Entries taken from a collection
=== Section Start ===

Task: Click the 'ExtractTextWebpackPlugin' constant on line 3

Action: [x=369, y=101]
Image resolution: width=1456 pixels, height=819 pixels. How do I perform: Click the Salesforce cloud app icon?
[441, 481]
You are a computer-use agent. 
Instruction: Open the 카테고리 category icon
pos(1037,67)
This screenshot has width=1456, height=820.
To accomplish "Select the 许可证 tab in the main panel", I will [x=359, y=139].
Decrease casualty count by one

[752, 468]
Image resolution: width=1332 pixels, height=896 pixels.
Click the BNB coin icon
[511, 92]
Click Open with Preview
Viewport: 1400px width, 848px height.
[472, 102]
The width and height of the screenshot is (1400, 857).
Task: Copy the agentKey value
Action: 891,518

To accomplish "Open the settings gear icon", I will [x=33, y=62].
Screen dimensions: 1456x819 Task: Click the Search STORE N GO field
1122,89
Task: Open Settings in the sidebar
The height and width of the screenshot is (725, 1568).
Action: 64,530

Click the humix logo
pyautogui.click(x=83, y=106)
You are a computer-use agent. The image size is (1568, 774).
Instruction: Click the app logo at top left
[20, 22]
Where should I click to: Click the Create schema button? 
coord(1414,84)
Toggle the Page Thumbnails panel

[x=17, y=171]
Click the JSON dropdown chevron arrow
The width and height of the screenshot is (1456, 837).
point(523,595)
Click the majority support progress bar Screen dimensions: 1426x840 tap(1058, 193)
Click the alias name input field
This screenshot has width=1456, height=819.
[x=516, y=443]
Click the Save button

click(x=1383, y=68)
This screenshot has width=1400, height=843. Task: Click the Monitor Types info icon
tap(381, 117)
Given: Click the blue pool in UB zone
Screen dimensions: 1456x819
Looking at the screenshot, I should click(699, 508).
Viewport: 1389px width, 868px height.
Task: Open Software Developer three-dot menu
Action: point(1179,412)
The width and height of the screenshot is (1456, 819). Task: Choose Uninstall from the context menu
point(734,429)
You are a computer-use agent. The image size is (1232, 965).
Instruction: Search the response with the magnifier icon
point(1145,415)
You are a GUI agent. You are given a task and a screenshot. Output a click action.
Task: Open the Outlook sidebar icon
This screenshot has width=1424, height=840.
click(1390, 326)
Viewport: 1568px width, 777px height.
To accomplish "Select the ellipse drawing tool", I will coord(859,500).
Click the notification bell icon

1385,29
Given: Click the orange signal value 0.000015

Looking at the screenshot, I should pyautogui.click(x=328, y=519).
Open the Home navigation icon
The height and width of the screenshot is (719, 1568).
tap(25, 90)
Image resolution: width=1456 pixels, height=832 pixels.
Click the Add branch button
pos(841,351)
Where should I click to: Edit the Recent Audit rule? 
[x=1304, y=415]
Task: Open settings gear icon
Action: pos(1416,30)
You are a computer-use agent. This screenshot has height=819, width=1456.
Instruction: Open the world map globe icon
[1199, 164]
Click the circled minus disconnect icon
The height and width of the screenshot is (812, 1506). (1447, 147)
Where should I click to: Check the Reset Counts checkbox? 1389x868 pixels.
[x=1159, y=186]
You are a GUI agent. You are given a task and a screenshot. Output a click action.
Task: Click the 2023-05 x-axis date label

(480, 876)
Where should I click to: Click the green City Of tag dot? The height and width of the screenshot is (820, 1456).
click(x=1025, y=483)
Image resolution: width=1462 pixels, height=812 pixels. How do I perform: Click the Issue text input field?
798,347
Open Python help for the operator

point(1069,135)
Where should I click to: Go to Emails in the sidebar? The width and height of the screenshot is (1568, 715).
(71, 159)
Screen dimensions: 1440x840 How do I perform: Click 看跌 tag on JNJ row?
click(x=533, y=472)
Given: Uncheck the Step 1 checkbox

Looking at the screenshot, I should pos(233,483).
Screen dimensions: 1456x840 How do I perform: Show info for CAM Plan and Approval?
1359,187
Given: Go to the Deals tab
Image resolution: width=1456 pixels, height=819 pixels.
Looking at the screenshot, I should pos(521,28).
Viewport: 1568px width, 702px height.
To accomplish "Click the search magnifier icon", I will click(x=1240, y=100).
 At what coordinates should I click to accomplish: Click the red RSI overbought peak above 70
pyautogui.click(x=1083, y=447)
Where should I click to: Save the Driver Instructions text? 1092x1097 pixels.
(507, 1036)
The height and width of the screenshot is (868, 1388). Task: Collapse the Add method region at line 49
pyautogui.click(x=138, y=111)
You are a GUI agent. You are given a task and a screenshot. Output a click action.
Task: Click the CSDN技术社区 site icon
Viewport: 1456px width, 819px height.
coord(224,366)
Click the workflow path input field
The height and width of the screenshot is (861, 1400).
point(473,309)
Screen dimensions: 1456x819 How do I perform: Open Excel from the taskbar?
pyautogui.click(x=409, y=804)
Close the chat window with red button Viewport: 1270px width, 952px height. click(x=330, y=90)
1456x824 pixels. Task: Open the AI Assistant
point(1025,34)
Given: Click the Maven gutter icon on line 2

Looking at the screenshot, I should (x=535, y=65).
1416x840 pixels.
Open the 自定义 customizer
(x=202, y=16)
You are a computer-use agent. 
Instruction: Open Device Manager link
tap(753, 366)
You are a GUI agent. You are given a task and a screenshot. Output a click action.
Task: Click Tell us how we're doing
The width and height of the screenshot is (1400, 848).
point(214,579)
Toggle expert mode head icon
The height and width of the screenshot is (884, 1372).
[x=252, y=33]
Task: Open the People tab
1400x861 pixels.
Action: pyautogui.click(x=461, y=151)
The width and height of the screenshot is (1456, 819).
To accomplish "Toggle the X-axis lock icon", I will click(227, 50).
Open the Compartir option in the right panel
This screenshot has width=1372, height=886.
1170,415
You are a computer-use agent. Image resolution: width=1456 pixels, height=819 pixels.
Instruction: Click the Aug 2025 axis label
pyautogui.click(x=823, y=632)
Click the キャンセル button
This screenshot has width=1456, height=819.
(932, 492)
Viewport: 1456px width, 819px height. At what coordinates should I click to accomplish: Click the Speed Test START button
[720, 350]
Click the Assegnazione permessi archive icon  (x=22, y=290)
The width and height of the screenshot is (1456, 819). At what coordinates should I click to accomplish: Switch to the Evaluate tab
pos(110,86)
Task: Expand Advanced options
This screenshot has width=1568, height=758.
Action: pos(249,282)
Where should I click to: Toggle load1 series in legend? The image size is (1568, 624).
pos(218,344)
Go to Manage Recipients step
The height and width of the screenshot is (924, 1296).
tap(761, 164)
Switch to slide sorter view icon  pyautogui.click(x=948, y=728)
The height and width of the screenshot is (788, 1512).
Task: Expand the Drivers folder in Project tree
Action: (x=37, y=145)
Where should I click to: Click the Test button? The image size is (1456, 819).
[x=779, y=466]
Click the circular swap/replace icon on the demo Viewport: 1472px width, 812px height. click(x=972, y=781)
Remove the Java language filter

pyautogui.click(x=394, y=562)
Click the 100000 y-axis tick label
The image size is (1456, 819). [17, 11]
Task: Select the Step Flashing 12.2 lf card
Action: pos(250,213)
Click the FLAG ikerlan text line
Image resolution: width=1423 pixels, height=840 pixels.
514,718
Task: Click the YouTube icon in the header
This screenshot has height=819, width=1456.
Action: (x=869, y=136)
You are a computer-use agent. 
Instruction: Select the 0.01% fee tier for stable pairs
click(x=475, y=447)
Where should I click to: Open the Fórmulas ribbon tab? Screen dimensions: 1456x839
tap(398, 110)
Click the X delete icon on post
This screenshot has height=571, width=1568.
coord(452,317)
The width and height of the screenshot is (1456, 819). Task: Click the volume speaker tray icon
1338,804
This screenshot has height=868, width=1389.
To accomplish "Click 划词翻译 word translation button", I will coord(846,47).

=== Section End ===

EXERCISE DIRECTIONS
Copy range, inclusive: the line holding "Image resolution: width=1456 pixels, height=819 pixels. How" to the line holding "You are a computer-use agent. The image size is (1568, 774).". Reproduce exactly those lines of the records above and no others.

TASK OUTPUT
Image resolution: width=1456 pixels, height=819 pixels. How do I perform: Click the Salesforce cloud app icon?
[441, 481]
You are a computer-use agent. 
Instruction: Open the 카테고리 category icon
pos(1037,67)
This screenshot has width=1456, height=820.
To accomplish "Select the 许可证 tab in the main panel", I will [x=359, y=139].
Decrease casualty count by one

[752, 468]
Image resolution: width=1332 pixels, height=896 pixels.
Click the BNB coin icon
[511, 92]
Click Open with Preview
Viewport: 1400px width, 848px height.
[472, 102]
The width and height of the screenshot is (1400, 857).
Task: Copy the agentKey value
Action: 891,518

To accomplish "Open the settings gear icon", I will [x=33, y=62].
Screen dimensions: 1456x819 Task: Click the Search STORE N GO field
1122,89
Task: Open Settings in the sidebar
The height and width of the screenshot is (725, 1568).
Action: 64,530

Click the humix logo
pyautogui.click(x=83, y=106)
You are a computer-use agent. The image size is (1568, 774).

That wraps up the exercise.